Analysts struggle to understand broad selloff of virtual currency
The value of bitcoin slipped on Monday below $5,000 for the first time since October 2017 as a broad selloff gathered steam on the opaque cryptocurrency market.
Data compiled by the Coinbase digital exchange showed the world’s most popular virtual currency losing 12.5 percent of its value from Friday evening to stand at $4,914.21 by 7:30 p.m. GMT on Monday.
The rout began on Wednesday and has also affected widely-traded other cryptocurrencies such as ethereum and ripple.
Bitcoin opened trading on Wednesday at $6,326 and has since seen its market capitalization fall to less than $90 million for the first time in over a year. The still-nascent sector is not completely transparent and analysts have struggled to understand what precisely prompted the latest drop.
At least some of it has been attributed to a battle for control of a smaller crypto operator called bitcoin cash. That currency has split in two—a process traders describe as a “hard fork”—and who owns it at the moment is not entirely clear.
Bitcoin cash was down around 20 percent on the day.

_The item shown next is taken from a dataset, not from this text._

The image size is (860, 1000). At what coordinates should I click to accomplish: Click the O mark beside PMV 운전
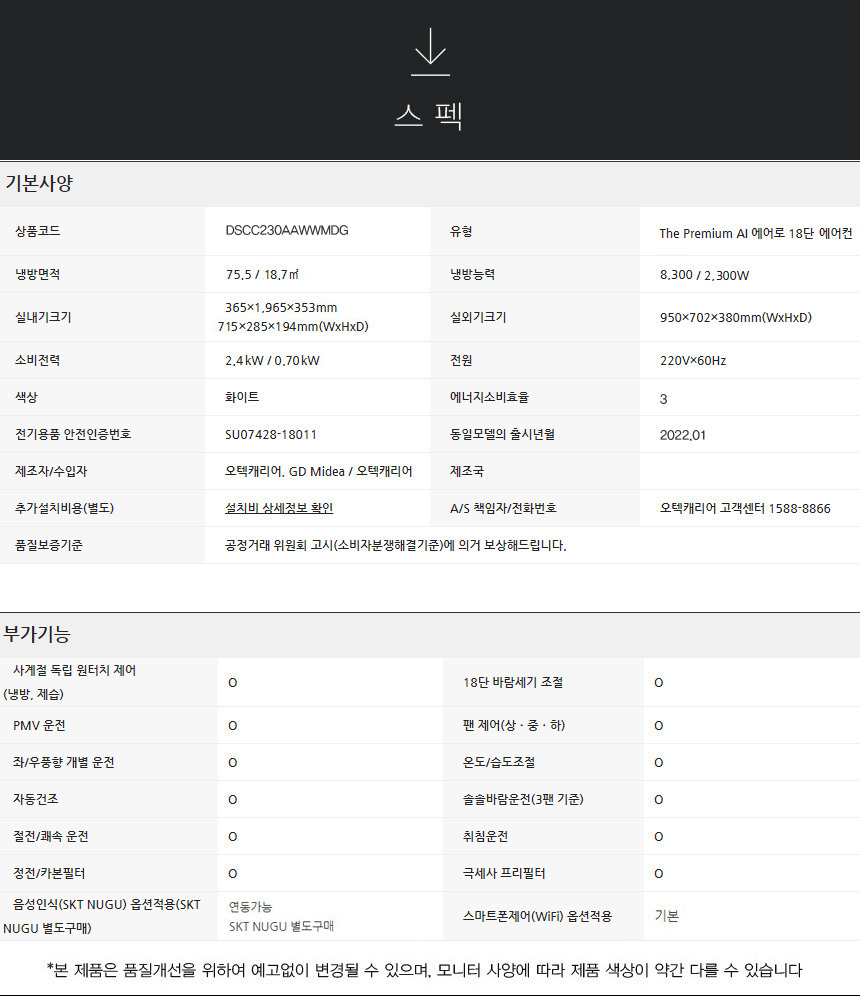[x=232, y=725]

The confusion has highlighted what analysts have been warning for some years: crypto trading is too unregulated and risky to be considered a safe investment for the public at large.
Bitcoin has suffered a painful year of declines from its all-time high of $19,511 in December 2017. Some of the currency’s problems have been attributed to its business model.

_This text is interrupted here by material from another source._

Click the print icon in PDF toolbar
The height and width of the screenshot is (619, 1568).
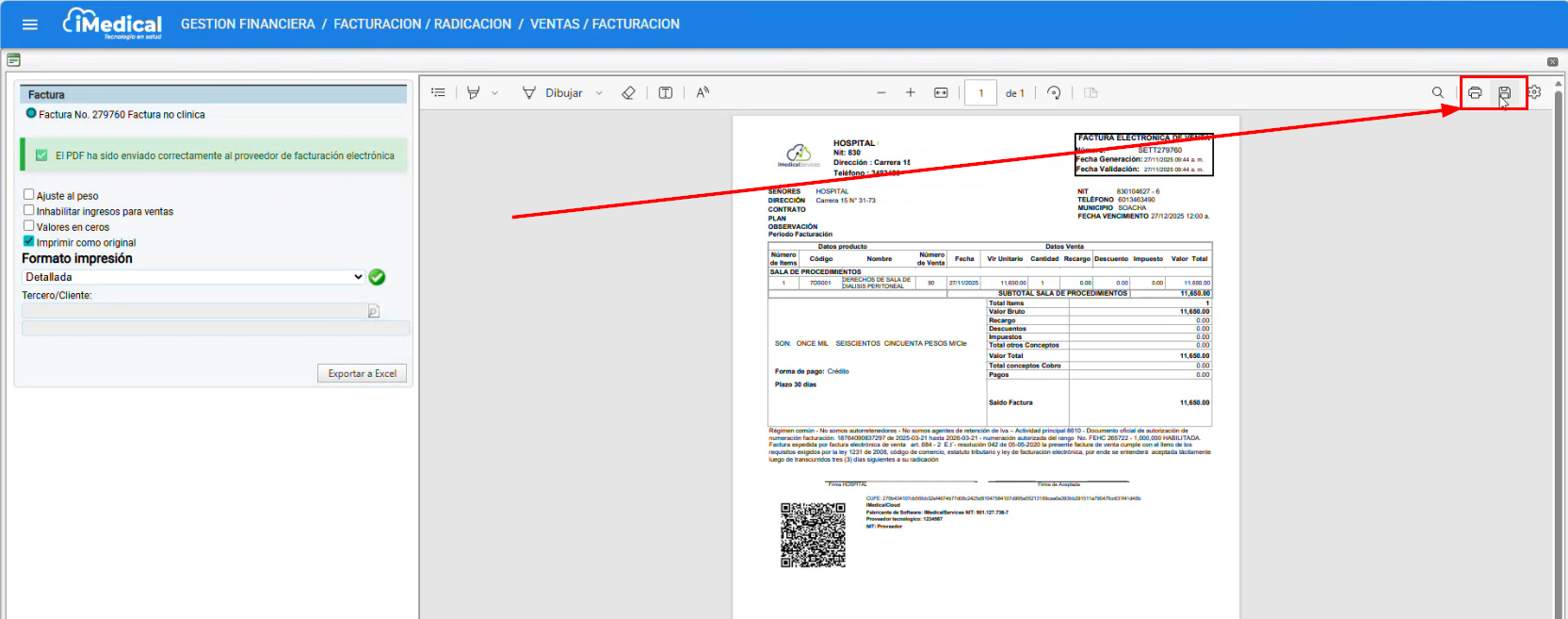1475,92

Bitcoins are created through a process called computer “mining.” This essentially involves using massive banks of interconnected processors to solve complex math problems. The computations get progressively harder to crack the more bitcoins there are on the market. The electricity costs involved grow as a result. One market estimate made last month put the cost of mining one bitcoin at $7,000. This means market players are currently creating new coins at a loss.
Traders had been hoping to get a big boost with the approval by the U.S. Securities and Exchange Commission (SEC) of a bitcoin exchange-traded fund (ETF). The investment instruments essentially operate as a stock that closely tracks each bitcoin’s market value.

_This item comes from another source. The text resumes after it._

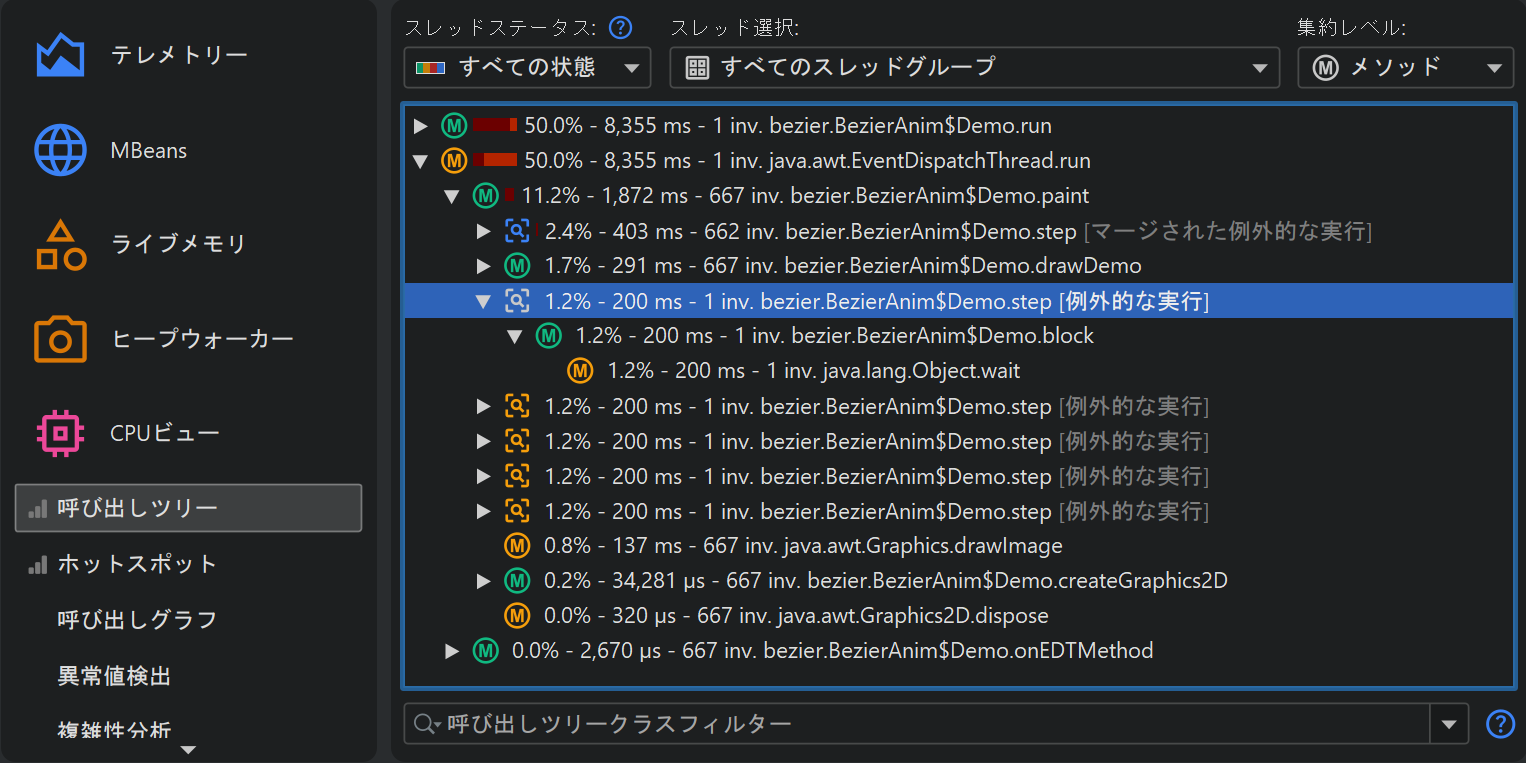Open the すべての状態 thread status dropdown
This screenshot has height=763, width=1526.
click(527, 68)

ETFs are one of the most popular trading mechanisms and the SEC’s green light would give the bitcoin market a massive infusion of outside cash. But the SEC has thus far balked out of concerns about fraud.
Some of the losses since Wednesday have also been linked to a warning from the accounting group KPMG last week about the dangers of viewing bitcoin as a real currency. “To fulfil the requirements of ‘store of value,’ cryptocurrencies must be much more stable,” the KPMG report said. “Extending credit in a currency that risks significant devaluation or borrowing if the value appreciated beyond the borrower’s ability to pay would be a fool’s errand,” said the report.